La idea surgió de cuatro estudiantes del MIT (Instituto Tecnológico de Massachusetts), cuyo reto era reunir en un mismo espacio tecnología, cocina rápida y alimentos sostenibles de la mayor calidad. Y lo han conseguido con Spyce.

El inversor principal y asesor gastronómico del restaurante es el chef francés Daniel Boulud, propietario de restaurantes en Nueva York, Las Vegas, Palm Beach y Miami. Especializado en la cocina con verduras, Boulud se encarga de elaborar las propuestas culinarias junto a Sam Benson, chef que también trabajó en su restaurante con tres estrellas Michelin Café Boulud.

La alta tecnología y la alta gastronomía se unen en un combo ganador.

Cómo trabajan los robots en Spyce

El procedimiento es muy sencillo. Al entrar, una persona recibe al comensal y le dirige hacia las pantallas en las que podrá ver las opciones. Omnívoras, veganas, vegetarianas, pescetarianas, sin gluten… La variedad es inmensa, e incluso el cliente puede diseñar su propio bol. Todos los productos utilizados son locales y ecológicos, y el pollo es el único tipo de carne con el que cocinan. Esto se debe a que los dueños de Spyce apuestan por los productos sostenibles y no consideran la producción de carne un proceso de estas características.

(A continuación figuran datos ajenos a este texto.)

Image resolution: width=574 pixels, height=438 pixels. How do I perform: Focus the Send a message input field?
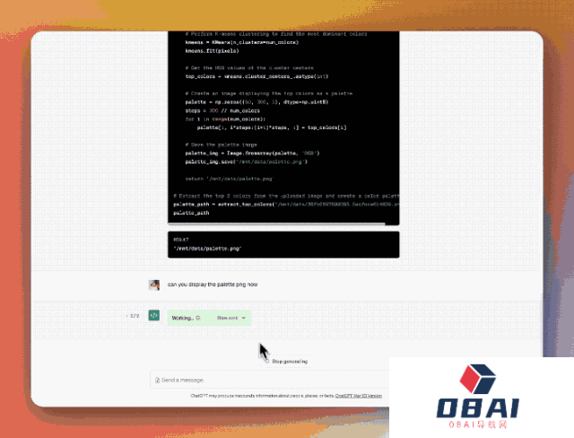(x=269, y=381)
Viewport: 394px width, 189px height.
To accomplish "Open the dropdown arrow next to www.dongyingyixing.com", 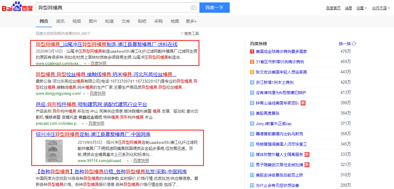I will (x=83, y=93).
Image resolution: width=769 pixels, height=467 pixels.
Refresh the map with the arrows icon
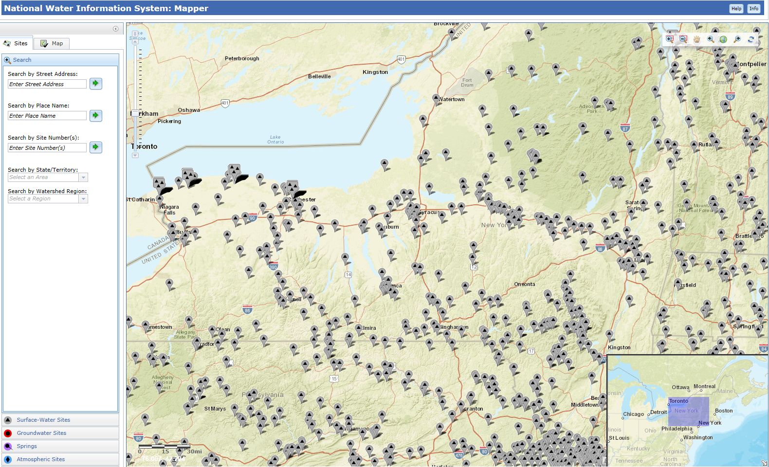coord(751,39)
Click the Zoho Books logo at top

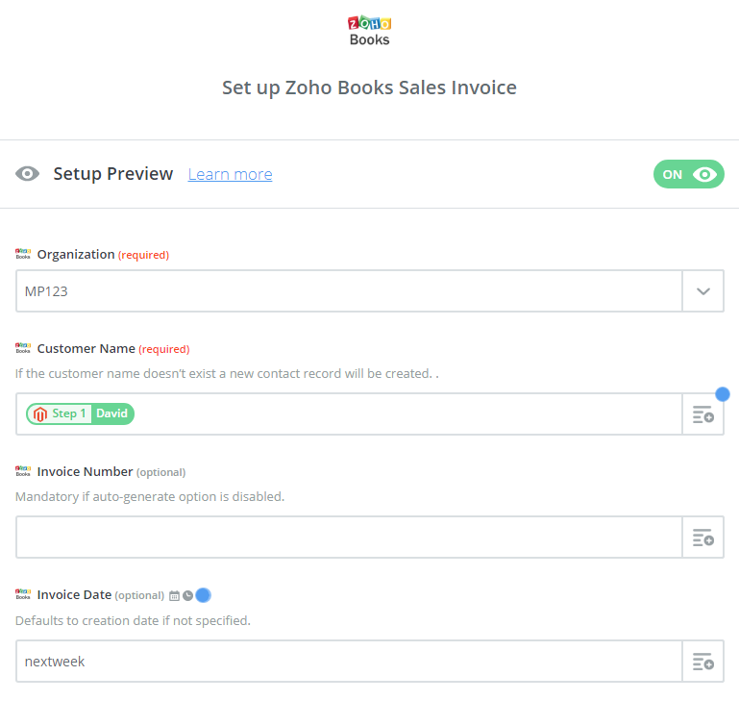click(369, 31)
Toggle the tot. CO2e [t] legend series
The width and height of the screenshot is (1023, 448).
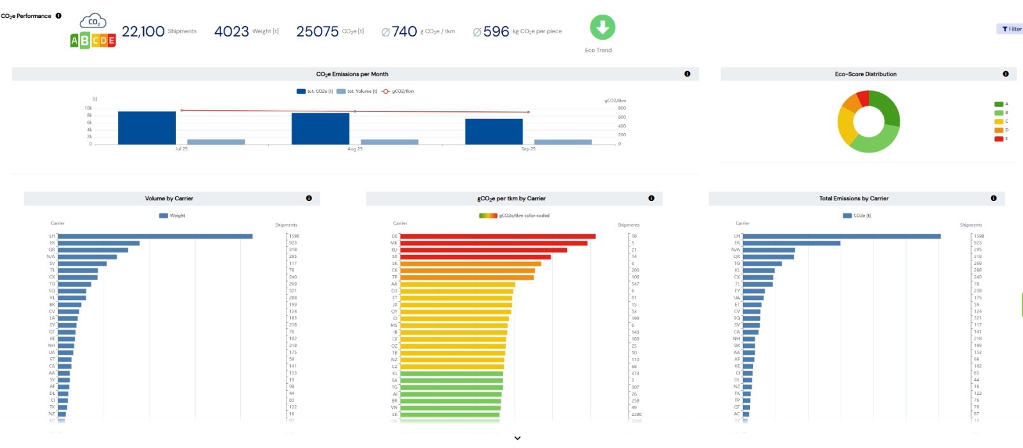(315, 92)
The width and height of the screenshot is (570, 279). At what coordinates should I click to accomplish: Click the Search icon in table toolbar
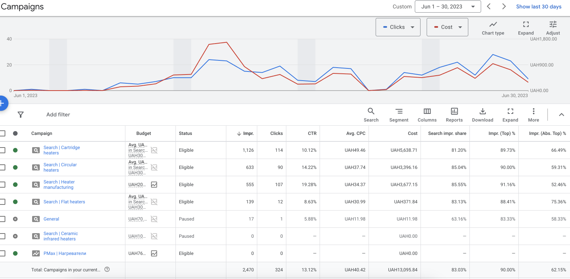[x=371, y=111]
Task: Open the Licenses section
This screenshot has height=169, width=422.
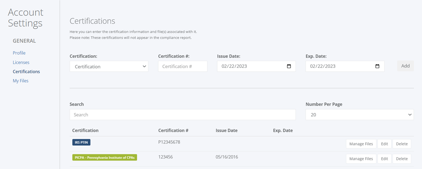Action: tap(21, 62)
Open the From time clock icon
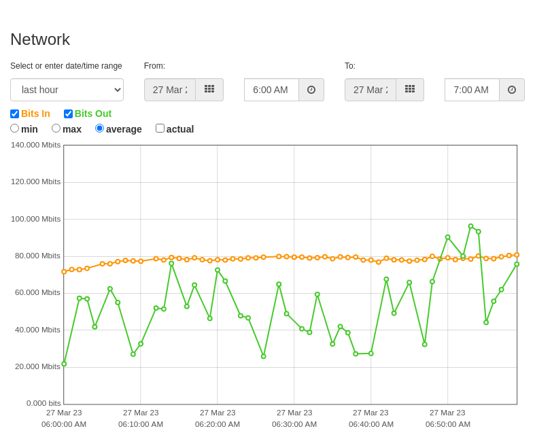The height and width of the screenshot is (431, 535). click(311, 90)
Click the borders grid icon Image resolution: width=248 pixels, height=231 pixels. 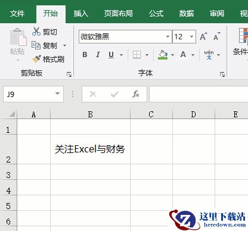coord(137,55)
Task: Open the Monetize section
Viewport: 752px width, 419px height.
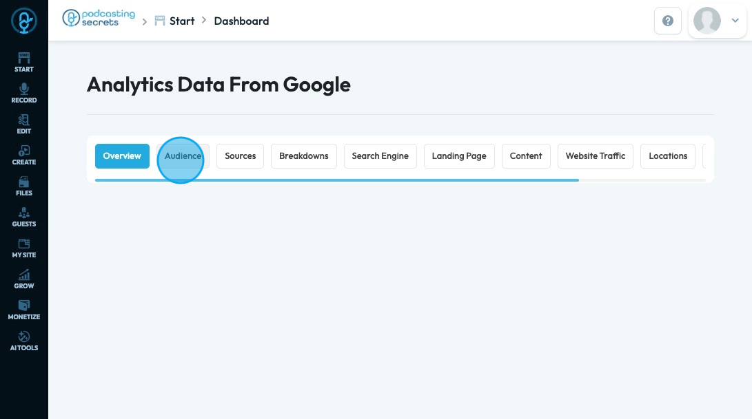Action: point(24,310)
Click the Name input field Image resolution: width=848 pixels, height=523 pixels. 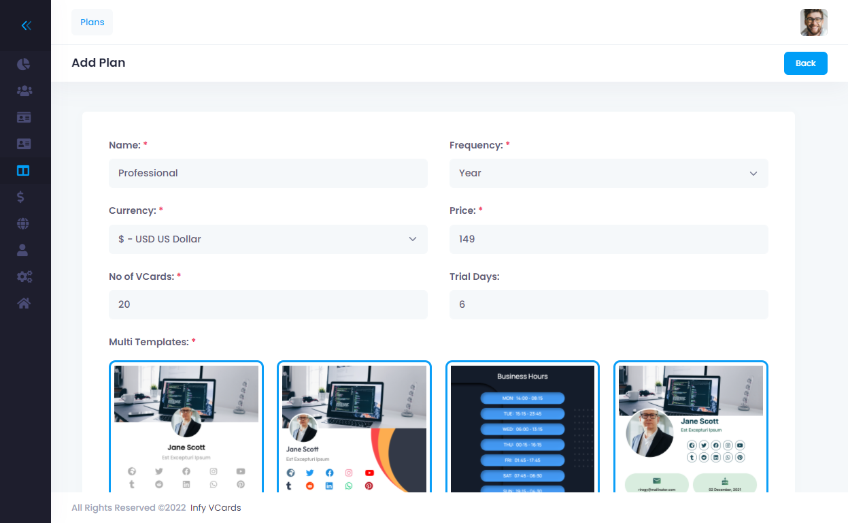(268, 174)
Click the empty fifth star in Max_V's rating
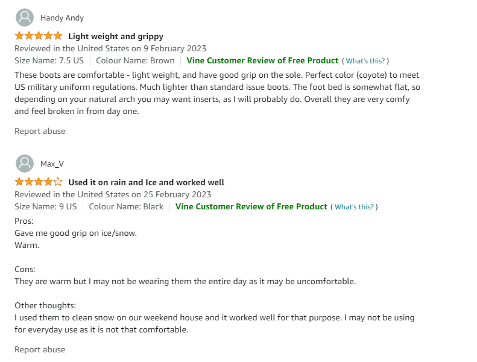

Siguiendo con la preparación del bol, una vez elegido, el robot comienza su trabajo. Recoge los ingredientes crudos, los coloca en un wok y los cocina a más de 230 grados centígrados. En unos 3 minutos el plato está preparado, y un cocinero se encarga de darle el toque final y el diseño. El trabajo de los robots se realiza ante el cliente, como si de un showcooking se tratase.

¿Avance de la tecnología o pérdida de empleo?

El debate está servido. A raíz de este artículo me pregunto hasta qué punto la tecnología es capaz de sustituir el trabajo de un humano. Y si este avance es realmente necesario. Los creadores de Spyce prefieren no participar en esta discusión, ya que su objetivo es el de ofrecer cocina rápida, saludable y a un precio asequible (6,50€ de precio base).

¿Consideráis a Spyce un avance positivo de la tecnología? ¿O un paso hacia la pérdida del empleo en el sector de la restauración?